- **PROBLEM REQUIREMENTS**
In the passage on exam grading, what did the government say each centre's grades would be checked against?

- **EXTRACT PROVIDED**
* * *
The government made clear this would be subject to potential scrutiny, should be robust and would be checked against each centre’s three year track record on exam results. 
 

However, what has transpired is that the government have given almost no weighting to these CAGs and have simply used an algorithm to give each kid their grade. This therefore does not account for a whole litany of unmeasurable factors which influence individual grades and pretty much penalises kids who’ve been in a school that’s struggled recently. 
 

So, a kid who was sick when sitting SATS at 11 or suffered a bereavement during GCSEs at 16 which led to lower results than their ability will be held down by that past issue despite possibly having turned things around by 18. Also some lazy kids respond to failure earlier and step it up, which can’t be recognised.
 

Also, some schools deal with difficult organisational issues which affect previous cohorts but not current ones. So a kid in a school that merged with another three years ago will be penalised by the previous poor exam results the school achieved when dealing with organisational challenges. Other challenges include changes in school leadership or financial problems leading to redundancy. These affect teaching and learning.
* * *
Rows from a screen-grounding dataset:

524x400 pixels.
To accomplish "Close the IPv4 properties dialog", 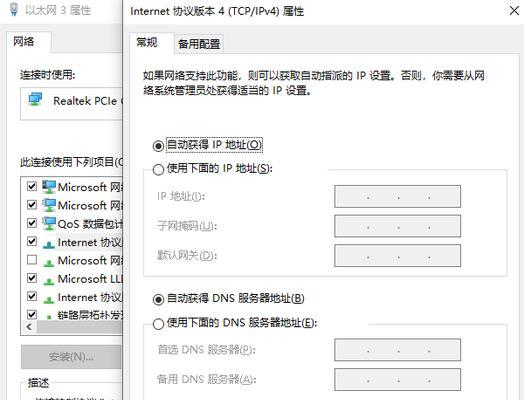I will click(515, 11).
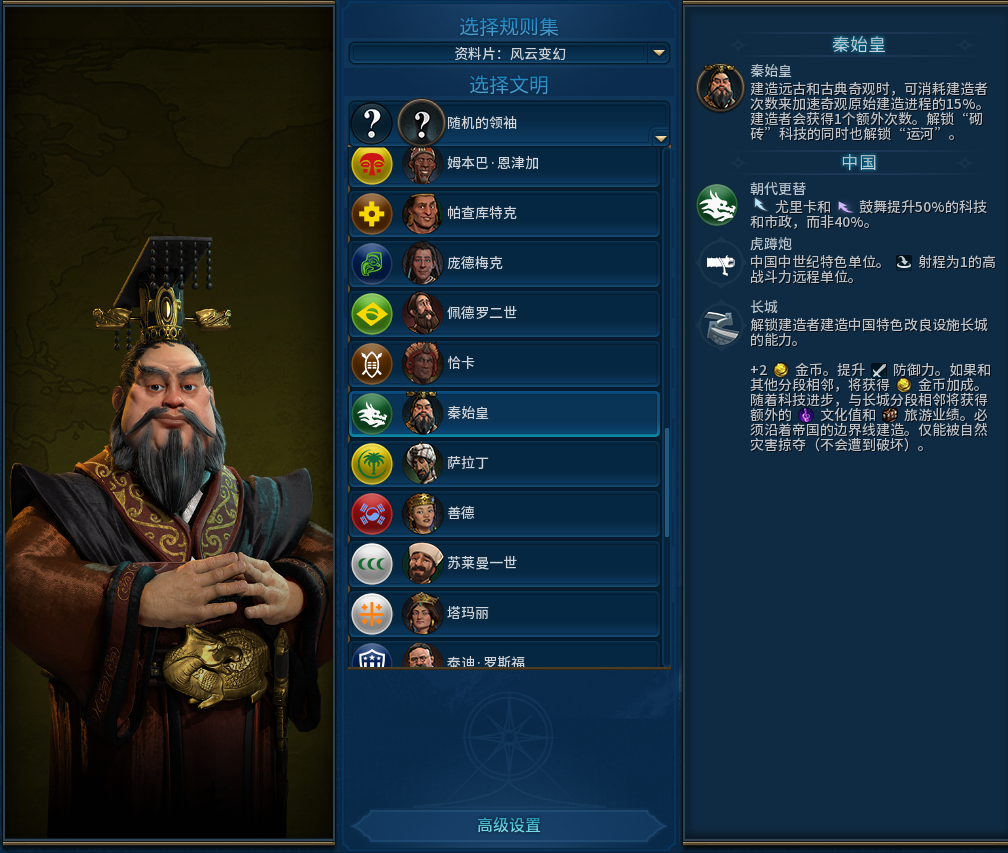Select the 苏莱曼一世 leader entry
Screen dimensions: 1008x853
click(505, 564)
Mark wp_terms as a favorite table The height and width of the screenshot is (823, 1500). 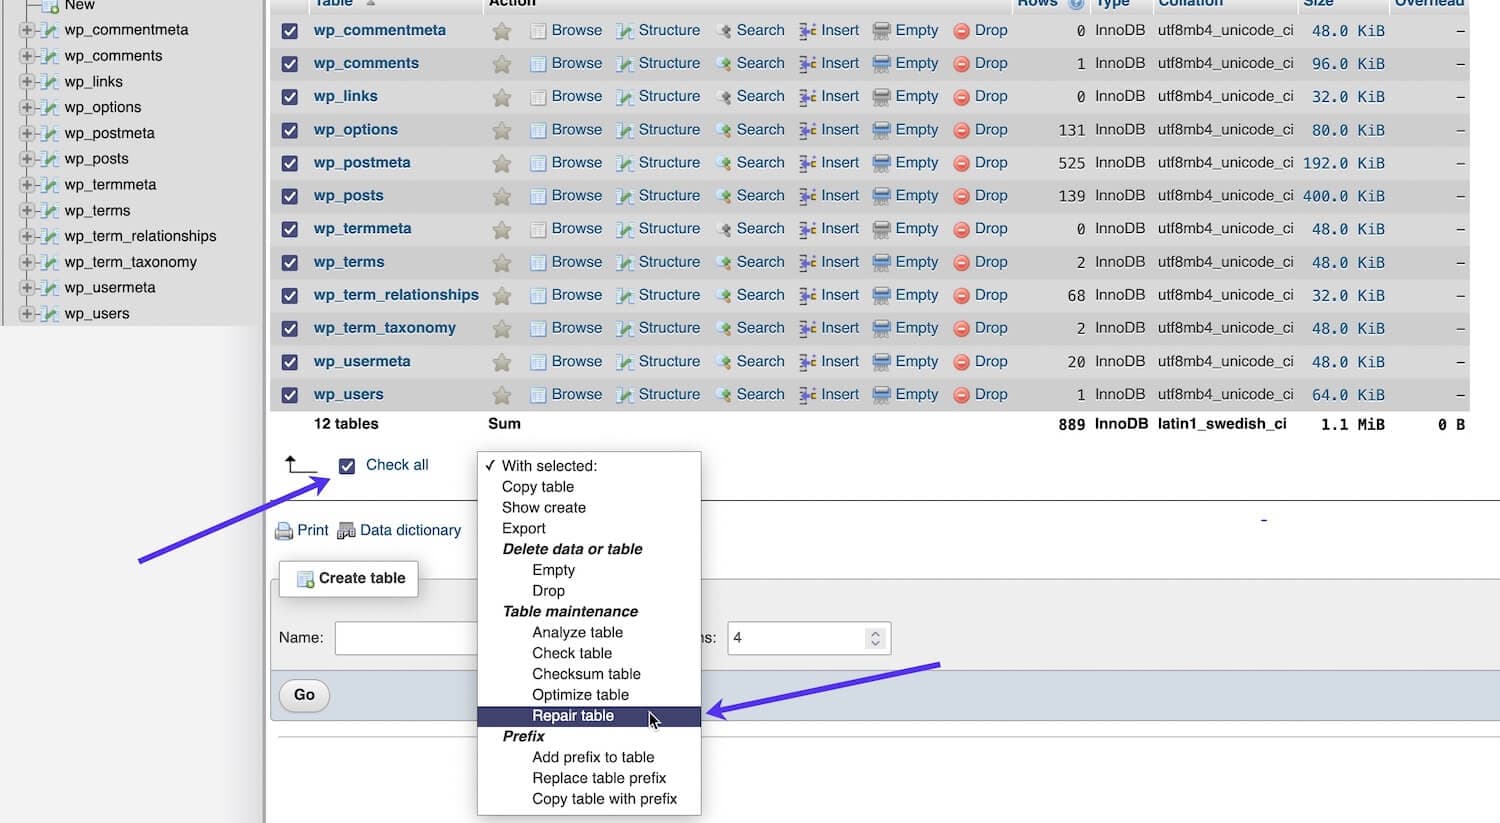coord(501,262)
* * *
- **EXERCISE OUTPUT**
Each centre's three-year track record on exam results.